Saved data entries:
# # #
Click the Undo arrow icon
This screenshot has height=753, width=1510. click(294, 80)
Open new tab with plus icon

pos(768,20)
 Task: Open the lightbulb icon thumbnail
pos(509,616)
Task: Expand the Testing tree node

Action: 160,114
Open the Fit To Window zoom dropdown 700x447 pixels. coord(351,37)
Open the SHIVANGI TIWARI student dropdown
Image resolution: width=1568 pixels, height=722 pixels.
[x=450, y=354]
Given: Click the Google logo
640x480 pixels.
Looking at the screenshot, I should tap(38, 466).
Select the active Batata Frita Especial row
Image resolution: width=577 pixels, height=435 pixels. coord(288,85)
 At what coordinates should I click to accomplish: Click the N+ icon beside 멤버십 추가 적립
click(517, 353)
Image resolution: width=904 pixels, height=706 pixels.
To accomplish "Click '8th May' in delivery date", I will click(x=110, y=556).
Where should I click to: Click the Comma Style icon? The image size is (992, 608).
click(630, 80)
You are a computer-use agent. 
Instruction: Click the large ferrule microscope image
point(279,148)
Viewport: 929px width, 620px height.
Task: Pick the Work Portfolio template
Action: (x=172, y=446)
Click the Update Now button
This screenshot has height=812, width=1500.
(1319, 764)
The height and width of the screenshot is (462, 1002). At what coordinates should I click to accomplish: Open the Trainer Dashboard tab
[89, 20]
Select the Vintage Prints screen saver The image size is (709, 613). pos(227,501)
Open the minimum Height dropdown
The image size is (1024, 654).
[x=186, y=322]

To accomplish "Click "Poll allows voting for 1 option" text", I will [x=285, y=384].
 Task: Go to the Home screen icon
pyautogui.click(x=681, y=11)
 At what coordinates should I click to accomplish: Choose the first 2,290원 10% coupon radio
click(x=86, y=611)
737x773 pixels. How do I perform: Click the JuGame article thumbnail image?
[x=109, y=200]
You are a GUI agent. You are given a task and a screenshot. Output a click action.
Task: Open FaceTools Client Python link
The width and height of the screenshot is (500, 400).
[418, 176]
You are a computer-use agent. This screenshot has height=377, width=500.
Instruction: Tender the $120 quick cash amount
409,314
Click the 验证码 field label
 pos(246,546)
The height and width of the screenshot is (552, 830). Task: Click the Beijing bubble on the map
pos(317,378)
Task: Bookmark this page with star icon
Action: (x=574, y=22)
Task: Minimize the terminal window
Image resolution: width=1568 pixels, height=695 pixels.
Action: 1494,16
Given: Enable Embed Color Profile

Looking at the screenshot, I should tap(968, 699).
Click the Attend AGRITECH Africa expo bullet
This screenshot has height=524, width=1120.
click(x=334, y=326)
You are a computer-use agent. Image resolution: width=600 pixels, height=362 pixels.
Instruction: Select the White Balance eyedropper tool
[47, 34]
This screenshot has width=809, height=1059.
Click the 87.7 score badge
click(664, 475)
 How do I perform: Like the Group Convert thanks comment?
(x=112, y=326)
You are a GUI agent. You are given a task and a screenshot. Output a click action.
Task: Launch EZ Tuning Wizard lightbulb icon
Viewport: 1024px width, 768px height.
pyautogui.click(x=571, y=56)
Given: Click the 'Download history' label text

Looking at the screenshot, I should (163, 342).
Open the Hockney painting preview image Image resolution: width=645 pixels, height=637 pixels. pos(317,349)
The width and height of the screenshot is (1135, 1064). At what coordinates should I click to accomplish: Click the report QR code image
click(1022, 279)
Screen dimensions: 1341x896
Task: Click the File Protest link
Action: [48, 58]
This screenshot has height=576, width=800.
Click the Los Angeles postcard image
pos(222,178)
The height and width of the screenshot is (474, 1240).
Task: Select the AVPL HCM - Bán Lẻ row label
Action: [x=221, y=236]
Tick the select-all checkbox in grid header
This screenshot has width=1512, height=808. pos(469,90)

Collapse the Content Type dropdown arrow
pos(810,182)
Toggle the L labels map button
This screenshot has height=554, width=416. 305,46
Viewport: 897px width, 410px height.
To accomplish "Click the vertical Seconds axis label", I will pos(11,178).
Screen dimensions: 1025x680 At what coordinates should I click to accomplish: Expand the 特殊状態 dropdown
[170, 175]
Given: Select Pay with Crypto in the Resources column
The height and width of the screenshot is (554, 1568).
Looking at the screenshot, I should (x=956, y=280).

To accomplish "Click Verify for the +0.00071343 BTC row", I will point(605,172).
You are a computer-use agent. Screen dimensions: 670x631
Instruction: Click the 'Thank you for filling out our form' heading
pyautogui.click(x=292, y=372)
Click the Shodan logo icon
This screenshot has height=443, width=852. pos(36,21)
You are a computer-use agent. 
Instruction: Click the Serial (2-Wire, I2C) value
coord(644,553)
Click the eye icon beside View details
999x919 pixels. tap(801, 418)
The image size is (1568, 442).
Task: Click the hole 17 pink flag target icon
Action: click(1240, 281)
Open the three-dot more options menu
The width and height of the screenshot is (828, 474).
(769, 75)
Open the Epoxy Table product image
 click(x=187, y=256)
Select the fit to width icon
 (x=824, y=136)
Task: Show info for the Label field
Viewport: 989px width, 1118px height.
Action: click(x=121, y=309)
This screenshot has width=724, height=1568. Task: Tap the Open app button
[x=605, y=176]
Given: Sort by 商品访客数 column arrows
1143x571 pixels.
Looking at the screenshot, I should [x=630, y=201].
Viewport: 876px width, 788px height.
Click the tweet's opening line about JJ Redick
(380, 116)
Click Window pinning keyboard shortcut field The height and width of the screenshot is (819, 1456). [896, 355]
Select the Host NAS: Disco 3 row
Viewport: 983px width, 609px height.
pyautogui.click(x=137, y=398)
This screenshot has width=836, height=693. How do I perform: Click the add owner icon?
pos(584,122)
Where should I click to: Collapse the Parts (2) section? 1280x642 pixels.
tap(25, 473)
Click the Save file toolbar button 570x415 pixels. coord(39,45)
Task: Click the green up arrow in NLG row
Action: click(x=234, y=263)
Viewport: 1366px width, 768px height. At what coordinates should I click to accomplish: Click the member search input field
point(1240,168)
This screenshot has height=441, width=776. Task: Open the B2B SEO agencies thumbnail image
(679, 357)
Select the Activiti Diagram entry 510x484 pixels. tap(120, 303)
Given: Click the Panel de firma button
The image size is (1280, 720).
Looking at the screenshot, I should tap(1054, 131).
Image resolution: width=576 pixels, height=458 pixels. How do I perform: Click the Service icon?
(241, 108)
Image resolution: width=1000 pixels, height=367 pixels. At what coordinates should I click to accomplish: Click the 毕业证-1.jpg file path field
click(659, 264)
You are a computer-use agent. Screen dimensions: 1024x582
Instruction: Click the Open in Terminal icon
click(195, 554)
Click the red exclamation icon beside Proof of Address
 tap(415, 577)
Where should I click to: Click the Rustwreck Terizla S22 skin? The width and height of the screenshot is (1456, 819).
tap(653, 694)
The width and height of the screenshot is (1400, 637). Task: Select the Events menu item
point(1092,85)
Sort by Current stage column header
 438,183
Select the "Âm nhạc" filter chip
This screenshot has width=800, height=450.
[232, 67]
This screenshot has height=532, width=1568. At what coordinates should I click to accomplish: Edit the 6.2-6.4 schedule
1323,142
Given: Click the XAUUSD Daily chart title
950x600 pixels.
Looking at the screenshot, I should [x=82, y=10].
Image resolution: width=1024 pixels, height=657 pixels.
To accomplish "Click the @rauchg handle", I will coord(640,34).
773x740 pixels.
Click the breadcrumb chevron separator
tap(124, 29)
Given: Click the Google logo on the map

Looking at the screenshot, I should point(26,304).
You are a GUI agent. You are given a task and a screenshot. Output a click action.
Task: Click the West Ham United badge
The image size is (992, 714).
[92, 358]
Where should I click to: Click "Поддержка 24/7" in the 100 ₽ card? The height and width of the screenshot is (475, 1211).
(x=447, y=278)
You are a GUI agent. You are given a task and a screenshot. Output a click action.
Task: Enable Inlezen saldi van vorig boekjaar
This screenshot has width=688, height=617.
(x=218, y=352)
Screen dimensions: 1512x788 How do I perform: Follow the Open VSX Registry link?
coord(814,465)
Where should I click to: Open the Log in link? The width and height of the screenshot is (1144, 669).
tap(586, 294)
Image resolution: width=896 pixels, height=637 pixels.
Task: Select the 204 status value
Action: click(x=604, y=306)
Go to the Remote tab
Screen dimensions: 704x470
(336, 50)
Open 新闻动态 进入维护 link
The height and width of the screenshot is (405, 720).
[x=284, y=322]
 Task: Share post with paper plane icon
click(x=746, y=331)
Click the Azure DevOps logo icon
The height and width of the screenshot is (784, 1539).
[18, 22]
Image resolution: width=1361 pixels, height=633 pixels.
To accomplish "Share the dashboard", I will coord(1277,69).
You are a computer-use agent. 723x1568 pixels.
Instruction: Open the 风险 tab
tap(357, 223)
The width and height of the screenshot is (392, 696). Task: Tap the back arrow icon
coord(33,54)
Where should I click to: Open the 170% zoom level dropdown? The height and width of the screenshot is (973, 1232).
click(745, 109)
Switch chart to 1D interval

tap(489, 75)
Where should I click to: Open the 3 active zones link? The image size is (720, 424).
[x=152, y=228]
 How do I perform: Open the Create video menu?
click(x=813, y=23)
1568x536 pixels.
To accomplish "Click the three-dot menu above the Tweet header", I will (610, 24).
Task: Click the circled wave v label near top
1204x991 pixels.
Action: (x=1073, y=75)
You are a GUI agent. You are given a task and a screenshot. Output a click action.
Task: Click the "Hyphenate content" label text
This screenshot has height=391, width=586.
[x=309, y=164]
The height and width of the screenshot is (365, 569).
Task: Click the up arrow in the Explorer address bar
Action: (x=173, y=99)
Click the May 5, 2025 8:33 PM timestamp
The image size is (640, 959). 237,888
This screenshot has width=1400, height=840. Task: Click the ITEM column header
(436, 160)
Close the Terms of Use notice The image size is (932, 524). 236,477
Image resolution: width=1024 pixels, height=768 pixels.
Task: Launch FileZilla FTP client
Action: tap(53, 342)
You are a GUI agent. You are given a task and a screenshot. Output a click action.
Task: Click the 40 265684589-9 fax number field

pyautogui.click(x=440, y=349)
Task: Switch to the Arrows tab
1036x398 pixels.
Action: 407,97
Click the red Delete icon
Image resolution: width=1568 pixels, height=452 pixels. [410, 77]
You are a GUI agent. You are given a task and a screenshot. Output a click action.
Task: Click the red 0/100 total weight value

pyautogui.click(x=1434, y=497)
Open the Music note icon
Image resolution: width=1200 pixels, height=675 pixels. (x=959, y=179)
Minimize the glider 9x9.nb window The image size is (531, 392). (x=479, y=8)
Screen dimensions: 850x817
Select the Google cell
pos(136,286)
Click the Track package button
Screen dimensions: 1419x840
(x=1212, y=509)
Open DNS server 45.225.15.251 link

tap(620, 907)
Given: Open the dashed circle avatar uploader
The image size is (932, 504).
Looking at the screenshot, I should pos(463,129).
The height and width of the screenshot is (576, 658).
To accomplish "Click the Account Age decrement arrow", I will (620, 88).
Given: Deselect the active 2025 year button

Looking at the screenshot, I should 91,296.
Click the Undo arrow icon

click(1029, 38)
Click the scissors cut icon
# # #
• [Assignment]: Retype only the stretch of lines above starting at the one with "Viewport: 1024px width, 768px height." and stopping at the one with "This screenshot has height=576, width=800.", exactly as written, with both kept.

• [Exercise result]:
Viewport: 1024px width, 768px height.
pyautogui.click(x=571, y=56)
Given: Click the 'Download history' label text

Looking at the screenshot, I should (163, 342).
Open the Hockney painting preview image Image resolution: width=645 pixels, height=637 pixels. pos(317,349)
The width and height of the screenshot is (1135, 1064). At what coordinates should I click to accomplish: Click the report QR code image
click(1022, 279)
Screen dimensions: 1341x896
Task: Click the File Protest link
Action: [48, 58]
This screenshot has height=576, width=800.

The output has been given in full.